The other paradigm for artists back then was to become an art professor at a college and then have summers, weekends and a little help from students to get your work done.  Today, with the technology we have, the paradigms has shifted.  There are more avenues for expression and more venues for exposure.  So what am I doing when I am not making a painting to be sold at a gallery? I'm busy making the world I want to live in.  A creative world where people are helped with their life decisions.

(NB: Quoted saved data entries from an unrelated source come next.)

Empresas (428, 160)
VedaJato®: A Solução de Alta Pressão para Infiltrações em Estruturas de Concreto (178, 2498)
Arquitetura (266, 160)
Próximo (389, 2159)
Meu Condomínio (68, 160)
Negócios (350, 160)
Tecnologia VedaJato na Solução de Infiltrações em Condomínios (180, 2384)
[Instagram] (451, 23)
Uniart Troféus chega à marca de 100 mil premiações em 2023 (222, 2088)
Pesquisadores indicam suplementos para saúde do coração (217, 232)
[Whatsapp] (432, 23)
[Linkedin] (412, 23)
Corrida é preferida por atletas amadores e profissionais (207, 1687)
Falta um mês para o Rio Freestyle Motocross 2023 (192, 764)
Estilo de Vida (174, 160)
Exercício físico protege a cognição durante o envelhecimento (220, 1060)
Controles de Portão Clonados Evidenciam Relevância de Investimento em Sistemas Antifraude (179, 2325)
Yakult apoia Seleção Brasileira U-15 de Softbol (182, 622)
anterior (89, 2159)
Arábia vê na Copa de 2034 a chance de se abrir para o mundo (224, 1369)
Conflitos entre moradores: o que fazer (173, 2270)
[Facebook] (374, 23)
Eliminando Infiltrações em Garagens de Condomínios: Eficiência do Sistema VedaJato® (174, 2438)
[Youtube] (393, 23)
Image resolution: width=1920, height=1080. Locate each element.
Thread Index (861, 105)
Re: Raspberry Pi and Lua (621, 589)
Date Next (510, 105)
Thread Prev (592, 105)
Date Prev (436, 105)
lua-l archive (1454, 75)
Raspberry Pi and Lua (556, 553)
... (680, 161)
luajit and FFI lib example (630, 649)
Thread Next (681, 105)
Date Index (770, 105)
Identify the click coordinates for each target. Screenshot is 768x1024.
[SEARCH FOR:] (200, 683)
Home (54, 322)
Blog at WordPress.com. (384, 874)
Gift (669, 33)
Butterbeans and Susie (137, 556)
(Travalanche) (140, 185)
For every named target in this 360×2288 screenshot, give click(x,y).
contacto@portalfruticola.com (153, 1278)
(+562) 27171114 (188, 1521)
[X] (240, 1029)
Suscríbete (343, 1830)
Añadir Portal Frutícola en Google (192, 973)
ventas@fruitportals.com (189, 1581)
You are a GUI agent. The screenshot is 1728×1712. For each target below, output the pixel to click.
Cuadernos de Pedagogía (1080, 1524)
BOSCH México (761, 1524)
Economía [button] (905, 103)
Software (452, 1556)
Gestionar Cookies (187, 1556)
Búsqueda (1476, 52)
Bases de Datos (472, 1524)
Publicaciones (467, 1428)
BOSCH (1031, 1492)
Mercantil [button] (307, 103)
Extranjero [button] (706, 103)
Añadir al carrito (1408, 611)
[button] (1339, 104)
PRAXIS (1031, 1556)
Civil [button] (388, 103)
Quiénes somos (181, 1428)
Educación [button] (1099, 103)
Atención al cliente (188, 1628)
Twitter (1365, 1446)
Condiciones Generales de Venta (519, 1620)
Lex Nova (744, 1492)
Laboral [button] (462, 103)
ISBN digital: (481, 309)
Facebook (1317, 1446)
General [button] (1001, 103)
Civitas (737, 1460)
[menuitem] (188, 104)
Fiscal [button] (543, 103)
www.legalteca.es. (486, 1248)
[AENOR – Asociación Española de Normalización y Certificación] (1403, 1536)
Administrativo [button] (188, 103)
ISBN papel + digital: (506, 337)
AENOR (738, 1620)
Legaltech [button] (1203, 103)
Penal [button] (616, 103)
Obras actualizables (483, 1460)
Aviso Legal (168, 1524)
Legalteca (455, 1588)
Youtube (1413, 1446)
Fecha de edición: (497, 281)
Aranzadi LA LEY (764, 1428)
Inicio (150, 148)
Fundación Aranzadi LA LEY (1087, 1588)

A world where artists collaborate with each other because of the energy and potential for satisfying work.  A life where the walls between disciplines are breaking down. A life where the walls between people are crumbling.  Yes, it sounds grandiose, and it is - but it's not.  It is simply making a decision every day to do something creative and to reach out while doing it.  This is against the grain and counter to society and most peoples lives.  That is the only reason it seems grandiose, because you can't be grandiose unless you are contrary to the norm.  Anything contrary to the norm will seem grandiose - or grotesque. I guess I am choosing not to seem grotesque.

So what am I doing when I am not painting?  I am still here making, working and being my grandiose self.

Saturday, February 18, 2012

Sketchbooks and Journals

I am not a big journal person.  The collection on the table above is probably half of the journals I have kept over the last twenty five years.  Some are half empty. The one in the middle is the oldest and is from college.  The binding is coming apart and the drawings in it are smudged.  The newest one is the smallest journal just above my one from college.  Now, as I mentioned, I am not a person who is constantly putting my thoughts and feelings about art, life and what I ate this morning into a document that will live beyond me into immortality (or shame).  I am also not a sketcher, an artist who works out everything in miniature before approaching a canvas or piece of watercolor paper. I find nothing wrong with that process, I just am not that patient.  I want to make things as few times as possible before being done.

This is what I mostly do in my journals and even my sketch books: I think through structure.  The image above is for a story I have started about the beginnings of cities and culture.  For stories, I do not write down ideas and then figure out an order for those ideas.  I start with an idea and build the structure of the story, going from one thought to the next.  It is an intuitive line of thought and feeling I follow.  Structure comes from my feelings of boredom.   If I am getting bored with an idea, or part of the story, my mind drifts to something more interesting.  I will then pick up that thread and follow it to the next.  In my journal I jot down a beginning and where I want to be at the end of my story.  I will also write down thoughts of what might happen in the middle, but I usually end up somewhere else.  I spend as little time as possible in my journals, preferring to spend it writing or painting or drawing the real piece.


Here is a sketch and the completed ink drawing for a Bartholomew story.  The sketch is maybe 6" x 8".  The final drawing is 10" x 20".  In the sketch I was trying to determine the larger forms in the piece and composition.  By the time I completed the ink drawing, some things had changed from the sketch.  The audience on the sides of the composition are not in arching rows and the council are sitting at a square table area.  Individual faces, bodies and expressions are determined in the moment of drawing.  I like most of my work to be done on the final piece, not on the preliminaries.

Personal journaling is something I no longer do.  As I have looked back over the years at my journals, I find the same drivel repeated every few years.  Obviously, I was not getting anywhere with it.  Like my art, I prefer to spend my time in the final experience of living, not in the sketching out of what I might think about my experience.  I find responding to what is around me far more interesting. But that's me.